1 All references and citations to a statute are to Title 11 of the United States Code (the “Bankruptcy Code”) unless otherwise specified. All references or citations to a “Federal Rule” are to the Federal Rules of Civil Procedure. All references or citations to a “Bankruptcy Rule” are to the Federal Rules of Bankruptcy Procedure. genuine “if the evidence is such that a reasonable jury [or fact finder] could return a verdict for the nonmoving party.” Id. At the summary judgment stage of a proceeding, the Court’s function is not to determine the truth of the matter by weighing the evidence, but rather to determine if there is a genuine

issue for trial. Id. When making this determination, the Court must view the evidence in the light most favorable to the nonmoving party. Adickes v. S.H. Kress & Co., 398 U.S. 144, 157 (1970); Rosen v. Biscayne Yacht & Country Club, Inc., 766 F.2d 482, 484 (11th Cir. 1985). “All reasonable doubts and inferences should be resolved in favor of the opponent.” Amey, Inc. v. Gulf Abstract & Title, Inc., 758 F.2d 1486, 1502 (11th Cir. 1985). The moving party bears the burden of establishing the right to summary judgment. Clark v. Coats & Clark, Inc., 929 F.2d 604, 608 (11th Cir. 1991); Clark v. Union Mut. Life Ins. Co., 692 F.2d 1370, 1372 (11th Cir. 1982). The moving party must identify those evidentiary materials listed in Federal Rule 56(c) that establish the absence of a genuine issue of material fact. Celotex Corp. v. Catrett, 477 U.S. 317, 323-24 (1986); see also Fed. R. Civ. P. 56(e).

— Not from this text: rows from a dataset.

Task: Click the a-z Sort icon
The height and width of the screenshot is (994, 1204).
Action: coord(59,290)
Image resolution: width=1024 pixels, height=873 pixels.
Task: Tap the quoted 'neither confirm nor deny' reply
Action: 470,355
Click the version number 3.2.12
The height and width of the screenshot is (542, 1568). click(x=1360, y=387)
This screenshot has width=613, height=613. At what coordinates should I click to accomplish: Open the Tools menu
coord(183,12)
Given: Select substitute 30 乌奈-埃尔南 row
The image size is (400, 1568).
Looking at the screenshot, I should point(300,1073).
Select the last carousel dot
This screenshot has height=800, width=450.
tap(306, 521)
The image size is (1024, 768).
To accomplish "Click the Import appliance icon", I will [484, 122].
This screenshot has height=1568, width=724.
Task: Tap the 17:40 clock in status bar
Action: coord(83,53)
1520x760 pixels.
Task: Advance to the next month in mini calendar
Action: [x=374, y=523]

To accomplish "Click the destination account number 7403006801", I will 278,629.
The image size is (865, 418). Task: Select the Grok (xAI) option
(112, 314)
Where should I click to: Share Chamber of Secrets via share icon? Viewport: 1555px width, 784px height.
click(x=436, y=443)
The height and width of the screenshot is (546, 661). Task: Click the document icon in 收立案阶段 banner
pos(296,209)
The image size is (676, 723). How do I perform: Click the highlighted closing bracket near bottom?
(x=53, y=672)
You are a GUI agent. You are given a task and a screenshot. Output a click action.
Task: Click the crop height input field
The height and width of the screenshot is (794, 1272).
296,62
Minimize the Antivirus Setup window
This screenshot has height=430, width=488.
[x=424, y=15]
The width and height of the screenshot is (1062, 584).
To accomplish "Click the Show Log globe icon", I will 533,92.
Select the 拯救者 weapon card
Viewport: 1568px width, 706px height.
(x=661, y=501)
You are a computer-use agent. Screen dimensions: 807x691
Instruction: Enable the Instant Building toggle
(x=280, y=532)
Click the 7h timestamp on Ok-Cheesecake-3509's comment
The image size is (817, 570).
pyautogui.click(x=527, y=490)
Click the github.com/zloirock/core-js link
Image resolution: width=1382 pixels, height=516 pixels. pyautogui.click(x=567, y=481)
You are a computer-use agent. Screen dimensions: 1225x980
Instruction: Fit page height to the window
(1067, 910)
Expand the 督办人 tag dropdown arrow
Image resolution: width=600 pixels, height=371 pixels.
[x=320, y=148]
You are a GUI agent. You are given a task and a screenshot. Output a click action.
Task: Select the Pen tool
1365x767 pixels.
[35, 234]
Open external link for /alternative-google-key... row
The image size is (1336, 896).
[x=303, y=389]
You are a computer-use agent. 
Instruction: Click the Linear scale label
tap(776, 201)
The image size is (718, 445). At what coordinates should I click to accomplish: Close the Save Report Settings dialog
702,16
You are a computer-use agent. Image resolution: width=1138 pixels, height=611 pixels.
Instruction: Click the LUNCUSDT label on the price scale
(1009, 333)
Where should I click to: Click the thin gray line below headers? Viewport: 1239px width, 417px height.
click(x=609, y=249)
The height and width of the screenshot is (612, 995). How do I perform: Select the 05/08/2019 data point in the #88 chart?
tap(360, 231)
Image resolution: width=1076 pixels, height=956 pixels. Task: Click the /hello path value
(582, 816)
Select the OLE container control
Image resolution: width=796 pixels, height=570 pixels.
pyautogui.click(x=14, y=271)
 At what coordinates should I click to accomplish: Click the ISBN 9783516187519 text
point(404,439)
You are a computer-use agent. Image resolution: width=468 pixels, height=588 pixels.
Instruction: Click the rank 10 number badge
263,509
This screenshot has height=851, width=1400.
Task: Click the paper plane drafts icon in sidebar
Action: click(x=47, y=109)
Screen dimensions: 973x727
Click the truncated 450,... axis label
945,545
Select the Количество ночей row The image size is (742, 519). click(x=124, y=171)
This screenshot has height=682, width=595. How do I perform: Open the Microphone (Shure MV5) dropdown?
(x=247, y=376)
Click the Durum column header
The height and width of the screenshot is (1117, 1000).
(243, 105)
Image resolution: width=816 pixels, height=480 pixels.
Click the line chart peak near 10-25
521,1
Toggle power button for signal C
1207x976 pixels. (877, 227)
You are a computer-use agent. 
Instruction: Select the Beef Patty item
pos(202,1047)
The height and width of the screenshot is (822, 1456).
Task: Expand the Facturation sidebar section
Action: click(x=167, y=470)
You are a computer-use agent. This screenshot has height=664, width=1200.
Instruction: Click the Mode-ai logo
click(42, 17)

Once the moving party makes a prima facie showing of its entitlement to judgment as a matter of law, the nonmoving party must go beyond the pleadings and demonstrate that a material issue of fact precludes summary judgment. Celotex, 477 U.S. at 324; Martin v. Commercial Union Ins. Co., 935 F.2d 235, 238 (11th Cir. 1991). “[A] party opposing a properly supported motion for summary judgment may not rest upon the mere allegations or denials of [her] pleading, but must set forth specific facts showing that there is a genuine issue for trial.” Anderson, 477 U.S. at 248 (citations omitted). III. UNDISPUTED MATERIAL FACTS In a 2018 consent judgment, Debtor agreed to pay Wagoner over $76,000. (SOF ¶ 2). Debtor breached the terms of the consent judgment, Wagoner began collection efforts, and Debtor filed bankruptcy on April 2, 2019. (SOF ¶¶ 3-4). Debtor’s statement of financial affairs claims no income of any kind in the two years prior to the petition date. (Bankr. Doc. No. 1, p. 8).2 Debtor’s Schedule I and other documents included with her petition, however, show Debtor

to be self-employed by T. Braxton Beauty Company, LLC (“TBBC”) and indicates $4,692 of net monthly income from the operation of a business for the six months prior to the bankruptcy filing. (Bankr. Doc. No. 1, pp. 30-31). Contrary to the instructions on Schedule I, Debtor attached nothing to her schedules showing gross receipts, ordinary and necessary business expenses, or how the net income from operation of a business was derived on Schedule I. Id. Debtor’s schedule J shows estimated average monthly expenses of $6,020. (Bankr. Doc. No. 1, pp. 32-33). Debtor currently pays her bills with cash her friends and family give her, but she keeps no records of cash she receives. (SOF ¶¶ 64, 67, 82). She is not able to estimate how much cash friends and family give her per month. (SOF ¶ 65, Dep. Tr. 14:13-17).3 She either deposits money into her personal checking account or pays bills directly with cashier’s checks or

money orders. (SOF ¶ 64, 81). She does not keep records of expenses. (SOF ¶ 64, 85-86, 89). In the past, Debtor also deposited personal income into and paid personal expenses from bank accounts in the names of two entities she owned: Big Toe, Inc. (“Big Toe”) and TBBC. (SOF ¶¶ 21, 23, 36-39, 45, 50). Debtor was the sole owner of Big Toe (SOF ¶¶ 71), which Debtor’s former accountant set up in 2011 “for entertainment purposes.” (Dep. Tr. 35:8-11).